I won’t exhaust the Terry mess any more than has already been done, but to summarise, the issue revolves around the question of whether or not his extramaritals affect his ability to captain his country. Similarly it is being asked of Mr Brown whether or not his alleged “bullying” renders him suitable for leadership of the nation.

My sympathies could not be further divided.

The leadership of your country is an enormous honour. Individuals are given the opportunity to walk out ahead of the shining lights of what my shores had to offer the rest of the world, as their leader. Captains, especially national captains, are no longer just “one of the lads”; they must be that and more. They are exemplars. Leaders of nations are supposed to be the best of us, the archetypal citizen, the brother, sister, mother and father. They must simultaneously walk two paths, the one that took them to the captaincy and the one that goes from there.
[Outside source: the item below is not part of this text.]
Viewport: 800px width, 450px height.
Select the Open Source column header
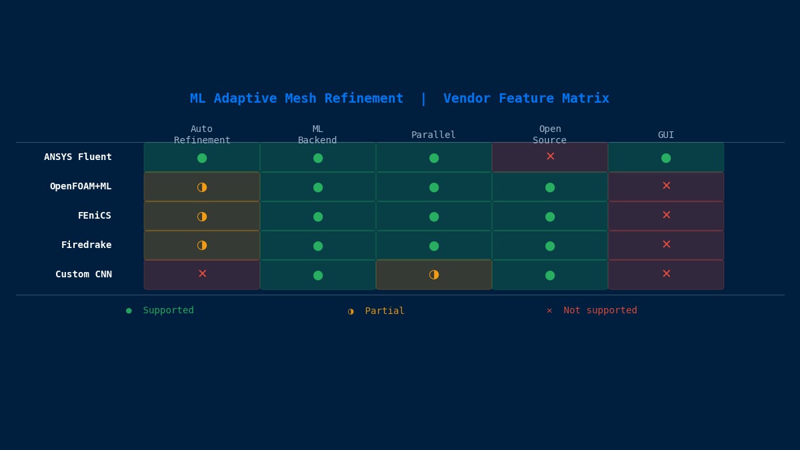(550, 135)
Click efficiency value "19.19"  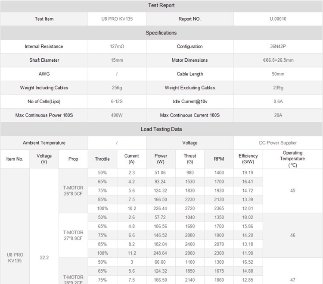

It’s not a case of cutting out the gristle and bark, but one of adding to the prime meat and glossy varnish, because undeniably, far more than with any other member of the team, the captain has both a private and public role.

So in Terry’s case there is a widespread argument that he should be able to do whatsoever he wants off the field as long as he still leads once he jogs out of the tunnel. Conversely Mr Brown is being asked to strip away the heat and brimstone that propels him to lead and become just the media shell in which he is encased on leaving the black door of No. 10.

I would suggest that I would prefer my eventual progeny to take from Mr Brown’s column in this instance, not from Terry’s. Cheating on your wife and best friend is fairly black and white, whereas one man’s bullying is another man’s anger or frustration or geeing up. Bullying? It hardly seems likely that a man who reportedly sleeps little more than three hours a night would have the time or inclination to single out particular staff members in order to subject them to regular torrents of abuse from on high.

None of this is to say that I think either of them should necessarily be in leadership in the first place and, yes, more than ever, general elections mean camps are divided and lines drawn. But surely this is one of those rare times we could all see fit to give the beleaguered man at Downing Street a fair break.